In pretence that I wanted a house I allowed him to select three for me, and while doing so learnt some further particulars regarding the dark house in Porchester Terrace. As far as he knew, the story of Mrs. Carpenter’s relatives taking secret possession was a myth.
The caretaker had been withdrawn two years ago, and the place simply locked up and left. If burglars broke in, there was nothing of value for them to take, he added.

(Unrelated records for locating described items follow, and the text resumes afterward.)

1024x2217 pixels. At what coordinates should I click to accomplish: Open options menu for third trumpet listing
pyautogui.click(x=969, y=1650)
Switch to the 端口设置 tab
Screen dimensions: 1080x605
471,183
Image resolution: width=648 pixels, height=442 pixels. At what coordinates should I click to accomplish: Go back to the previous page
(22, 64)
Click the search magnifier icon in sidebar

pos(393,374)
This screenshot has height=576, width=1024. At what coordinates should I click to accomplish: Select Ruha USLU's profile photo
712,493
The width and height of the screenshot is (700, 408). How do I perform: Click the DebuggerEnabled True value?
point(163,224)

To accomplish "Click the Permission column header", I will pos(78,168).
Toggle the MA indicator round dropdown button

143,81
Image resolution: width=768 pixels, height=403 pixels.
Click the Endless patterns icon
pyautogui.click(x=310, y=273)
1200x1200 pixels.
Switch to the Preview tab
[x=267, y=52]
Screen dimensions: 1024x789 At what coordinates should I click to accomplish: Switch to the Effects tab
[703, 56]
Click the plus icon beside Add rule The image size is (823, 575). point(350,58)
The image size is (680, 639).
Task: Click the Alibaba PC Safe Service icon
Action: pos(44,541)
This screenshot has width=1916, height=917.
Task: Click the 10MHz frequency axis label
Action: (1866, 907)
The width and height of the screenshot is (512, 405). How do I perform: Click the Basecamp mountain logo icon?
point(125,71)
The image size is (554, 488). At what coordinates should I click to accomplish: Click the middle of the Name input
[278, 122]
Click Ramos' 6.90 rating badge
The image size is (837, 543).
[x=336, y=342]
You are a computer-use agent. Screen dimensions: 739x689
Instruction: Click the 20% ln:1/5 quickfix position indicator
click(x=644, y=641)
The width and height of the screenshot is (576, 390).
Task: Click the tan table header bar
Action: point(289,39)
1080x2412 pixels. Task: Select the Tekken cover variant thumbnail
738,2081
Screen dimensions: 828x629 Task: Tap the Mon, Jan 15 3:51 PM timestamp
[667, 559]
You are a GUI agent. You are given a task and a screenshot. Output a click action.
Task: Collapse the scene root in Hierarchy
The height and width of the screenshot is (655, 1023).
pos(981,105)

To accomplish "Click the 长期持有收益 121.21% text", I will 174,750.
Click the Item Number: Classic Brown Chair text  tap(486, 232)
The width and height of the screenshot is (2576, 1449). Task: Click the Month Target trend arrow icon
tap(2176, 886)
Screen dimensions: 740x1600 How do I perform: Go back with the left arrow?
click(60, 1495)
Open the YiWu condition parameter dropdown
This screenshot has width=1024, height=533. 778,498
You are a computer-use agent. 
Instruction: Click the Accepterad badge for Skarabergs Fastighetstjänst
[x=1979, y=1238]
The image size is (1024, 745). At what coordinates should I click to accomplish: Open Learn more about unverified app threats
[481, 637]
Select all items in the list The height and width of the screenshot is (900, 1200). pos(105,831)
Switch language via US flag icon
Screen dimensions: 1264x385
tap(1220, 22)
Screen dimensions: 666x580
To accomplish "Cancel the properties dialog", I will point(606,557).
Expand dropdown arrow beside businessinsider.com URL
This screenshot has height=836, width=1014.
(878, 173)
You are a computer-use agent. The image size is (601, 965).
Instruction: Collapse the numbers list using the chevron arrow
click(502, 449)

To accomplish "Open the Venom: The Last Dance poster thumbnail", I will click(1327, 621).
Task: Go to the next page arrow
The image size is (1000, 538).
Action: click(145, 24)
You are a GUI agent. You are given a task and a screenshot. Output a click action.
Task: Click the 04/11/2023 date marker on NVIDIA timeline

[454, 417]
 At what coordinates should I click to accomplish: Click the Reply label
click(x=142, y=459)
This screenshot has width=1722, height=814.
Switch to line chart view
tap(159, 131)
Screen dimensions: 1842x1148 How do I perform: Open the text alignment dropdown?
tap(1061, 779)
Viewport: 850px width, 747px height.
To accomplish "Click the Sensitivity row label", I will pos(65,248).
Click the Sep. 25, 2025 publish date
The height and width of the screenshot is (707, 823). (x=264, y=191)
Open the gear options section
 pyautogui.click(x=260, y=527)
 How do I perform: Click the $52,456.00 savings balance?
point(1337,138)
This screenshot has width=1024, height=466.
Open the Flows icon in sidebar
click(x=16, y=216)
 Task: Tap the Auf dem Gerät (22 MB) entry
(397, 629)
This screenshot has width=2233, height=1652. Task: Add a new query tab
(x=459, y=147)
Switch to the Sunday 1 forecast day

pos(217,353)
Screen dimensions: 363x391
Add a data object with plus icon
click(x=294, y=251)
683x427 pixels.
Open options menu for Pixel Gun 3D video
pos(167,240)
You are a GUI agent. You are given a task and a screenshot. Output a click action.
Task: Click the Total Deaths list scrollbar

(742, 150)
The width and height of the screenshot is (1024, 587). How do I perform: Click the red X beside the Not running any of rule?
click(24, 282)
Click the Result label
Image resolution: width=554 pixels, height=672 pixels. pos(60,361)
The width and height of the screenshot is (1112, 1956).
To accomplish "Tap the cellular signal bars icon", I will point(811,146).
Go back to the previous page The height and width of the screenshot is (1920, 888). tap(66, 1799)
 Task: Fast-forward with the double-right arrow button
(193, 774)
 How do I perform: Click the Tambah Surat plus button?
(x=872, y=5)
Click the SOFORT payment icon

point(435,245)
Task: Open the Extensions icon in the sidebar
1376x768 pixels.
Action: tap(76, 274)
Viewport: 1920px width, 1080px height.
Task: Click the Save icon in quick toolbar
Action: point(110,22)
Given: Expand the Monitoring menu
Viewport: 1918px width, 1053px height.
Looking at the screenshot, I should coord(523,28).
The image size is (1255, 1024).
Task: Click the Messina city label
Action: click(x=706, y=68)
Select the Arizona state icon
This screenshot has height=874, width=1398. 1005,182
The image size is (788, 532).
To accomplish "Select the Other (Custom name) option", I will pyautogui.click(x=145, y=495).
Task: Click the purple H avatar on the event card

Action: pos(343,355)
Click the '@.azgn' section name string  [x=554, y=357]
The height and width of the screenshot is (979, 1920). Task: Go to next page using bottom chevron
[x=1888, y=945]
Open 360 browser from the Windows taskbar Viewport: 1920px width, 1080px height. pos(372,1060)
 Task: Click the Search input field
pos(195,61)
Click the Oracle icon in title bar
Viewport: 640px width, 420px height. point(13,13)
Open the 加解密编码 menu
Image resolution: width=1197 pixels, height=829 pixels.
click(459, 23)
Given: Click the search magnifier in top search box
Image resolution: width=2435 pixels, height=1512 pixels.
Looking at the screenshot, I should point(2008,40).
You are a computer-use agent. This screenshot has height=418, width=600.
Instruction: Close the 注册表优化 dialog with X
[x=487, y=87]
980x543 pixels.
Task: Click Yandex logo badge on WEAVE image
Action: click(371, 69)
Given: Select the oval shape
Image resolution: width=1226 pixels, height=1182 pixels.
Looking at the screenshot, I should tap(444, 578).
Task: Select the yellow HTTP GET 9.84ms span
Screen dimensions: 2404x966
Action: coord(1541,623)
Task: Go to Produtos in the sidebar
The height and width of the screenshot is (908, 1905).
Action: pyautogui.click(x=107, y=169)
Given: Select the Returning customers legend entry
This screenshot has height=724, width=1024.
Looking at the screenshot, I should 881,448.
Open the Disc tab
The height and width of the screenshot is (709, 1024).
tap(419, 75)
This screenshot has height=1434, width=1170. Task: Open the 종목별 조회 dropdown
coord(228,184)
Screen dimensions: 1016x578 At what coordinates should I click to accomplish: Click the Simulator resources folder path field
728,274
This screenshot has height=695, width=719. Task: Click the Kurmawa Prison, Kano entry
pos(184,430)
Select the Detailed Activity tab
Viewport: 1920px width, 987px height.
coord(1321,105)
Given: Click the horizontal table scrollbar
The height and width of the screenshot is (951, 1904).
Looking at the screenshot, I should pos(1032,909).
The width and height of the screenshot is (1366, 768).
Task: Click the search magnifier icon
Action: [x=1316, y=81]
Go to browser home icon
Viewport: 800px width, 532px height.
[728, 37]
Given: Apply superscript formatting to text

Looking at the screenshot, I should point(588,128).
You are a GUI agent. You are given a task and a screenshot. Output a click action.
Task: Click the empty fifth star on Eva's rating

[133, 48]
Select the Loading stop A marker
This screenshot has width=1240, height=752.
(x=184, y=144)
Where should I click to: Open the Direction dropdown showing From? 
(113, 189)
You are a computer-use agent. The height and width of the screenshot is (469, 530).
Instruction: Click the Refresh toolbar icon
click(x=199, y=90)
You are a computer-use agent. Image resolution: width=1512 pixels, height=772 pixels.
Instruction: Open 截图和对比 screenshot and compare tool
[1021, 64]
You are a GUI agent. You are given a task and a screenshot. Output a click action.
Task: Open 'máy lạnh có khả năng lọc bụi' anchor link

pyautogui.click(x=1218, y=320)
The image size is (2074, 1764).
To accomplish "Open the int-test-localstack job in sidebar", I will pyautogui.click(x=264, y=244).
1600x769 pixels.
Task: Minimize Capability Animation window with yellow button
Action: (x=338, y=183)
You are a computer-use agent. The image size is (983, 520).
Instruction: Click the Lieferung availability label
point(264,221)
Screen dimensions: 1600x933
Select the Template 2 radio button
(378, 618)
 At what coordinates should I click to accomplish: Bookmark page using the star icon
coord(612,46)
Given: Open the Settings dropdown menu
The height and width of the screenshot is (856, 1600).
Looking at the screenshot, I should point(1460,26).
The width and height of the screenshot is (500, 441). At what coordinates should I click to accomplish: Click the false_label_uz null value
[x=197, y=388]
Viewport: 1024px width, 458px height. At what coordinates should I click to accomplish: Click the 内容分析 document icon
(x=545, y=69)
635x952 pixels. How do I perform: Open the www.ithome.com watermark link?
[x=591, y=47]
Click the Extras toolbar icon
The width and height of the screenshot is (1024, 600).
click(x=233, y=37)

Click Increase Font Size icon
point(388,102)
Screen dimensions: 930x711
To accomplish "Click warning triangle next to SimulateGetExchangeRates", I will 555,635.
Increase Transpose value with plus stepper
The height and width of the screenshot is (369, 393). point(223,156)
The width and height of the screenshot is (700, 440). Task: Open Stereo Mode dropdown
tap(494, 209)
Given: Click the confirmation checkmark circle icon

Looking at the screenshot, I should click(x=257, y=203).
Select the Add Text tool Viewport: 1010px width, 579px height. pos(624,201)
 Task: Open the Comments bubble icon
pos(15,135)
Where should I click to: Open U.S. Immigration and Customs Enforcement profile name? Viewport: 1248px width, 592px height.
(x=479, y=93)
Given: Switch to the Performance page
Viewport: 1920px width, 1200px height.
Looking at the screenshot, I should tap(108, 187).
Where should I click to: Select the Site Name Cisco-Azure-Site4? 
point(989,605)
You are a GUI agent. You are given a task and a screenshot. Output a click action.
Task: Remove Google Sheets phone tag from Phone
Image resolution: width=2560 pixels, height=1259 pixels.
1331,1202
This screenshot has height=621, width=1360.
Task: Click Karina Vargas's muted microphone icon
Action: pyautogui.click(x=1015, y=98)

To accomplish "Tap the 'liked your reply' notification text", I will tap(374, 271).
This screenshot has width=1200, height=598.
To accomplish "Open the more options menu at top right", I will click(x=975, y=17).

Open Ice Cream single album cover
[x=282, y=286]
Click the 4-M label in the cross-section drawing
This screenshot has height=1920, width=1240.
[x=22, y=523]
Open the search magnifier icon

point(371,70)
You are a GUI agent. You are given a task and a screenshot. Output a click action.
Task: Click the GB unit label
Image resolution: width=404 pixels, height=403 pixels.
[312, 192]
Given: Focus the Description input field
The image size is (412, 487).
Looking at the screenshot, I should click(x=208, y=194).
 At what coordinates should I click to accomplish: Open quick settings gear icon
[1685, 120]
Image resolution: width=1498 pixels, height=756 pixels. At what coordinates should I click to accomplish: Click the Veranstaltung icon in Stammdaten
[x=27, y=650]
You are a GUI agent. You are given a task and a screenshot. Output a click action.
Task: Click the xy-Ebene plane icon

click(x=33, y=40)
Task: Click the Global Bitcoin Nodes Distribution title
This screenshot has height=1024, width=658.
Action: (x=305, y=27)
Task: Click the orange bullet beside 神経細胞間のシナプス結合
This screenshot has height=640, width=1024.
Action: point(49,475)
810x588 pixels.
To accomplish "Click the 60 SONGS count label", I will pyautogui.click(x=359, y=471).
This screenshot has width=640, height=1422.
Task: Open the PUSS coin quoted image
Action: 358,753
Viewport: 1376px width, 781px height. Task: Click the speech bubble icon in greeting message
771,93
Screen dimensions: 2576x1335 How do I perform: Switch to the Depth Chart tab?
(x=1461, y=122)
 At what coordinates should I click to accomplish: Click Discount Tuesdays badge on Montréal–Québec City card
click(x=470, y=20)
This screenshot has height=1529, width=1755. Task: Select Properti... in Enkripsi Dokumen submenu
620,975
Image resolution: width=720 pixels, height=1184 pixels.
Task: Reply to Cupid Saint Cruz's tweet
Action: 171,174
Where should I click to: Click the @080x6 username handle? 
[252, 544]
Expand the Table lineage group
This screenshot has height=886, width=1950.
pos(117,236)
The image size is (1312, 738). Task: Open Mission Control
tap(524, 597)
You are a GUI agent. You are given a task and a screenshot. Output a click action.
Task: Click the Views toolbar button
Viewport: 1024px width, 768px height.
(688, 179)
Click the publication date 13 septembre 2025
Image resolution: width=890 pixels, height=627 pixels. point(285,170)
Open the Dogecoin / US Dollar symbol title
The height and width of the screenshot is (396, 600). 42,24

Thus the result of my inquiries went to confirm my suspicion that the ingenious pair of malefactors had taken possession of the place temporarily, in order to pursue their nefarious plans.
There was a garden at the rear. Might it not also be the grave wherein the bodies of their innocent victims were interred?
That afternoon, at four, I met Jack Marlowe in White’s, and as we sat in our big arm-chairs gazing through the windows out into the sunshine of St. James’s Street, I asked him whether he would be prepared to accompany me upon an adventurous visit to a house in Bayswater.
The long-legged, clean-shaven, clean-limbed fellow with the fairish hair and merry grey eyes looked askance for a moment, and then inquired—
“What’s up, old man? What’s the game?” He was always eager for an adventure, I knew.
“Well, the fact is I want to look around a house in Porchester Terrace, that’s all. I want to search the garden when nobody’s about.”
“Why?”
“In order to satisfy myself about something.”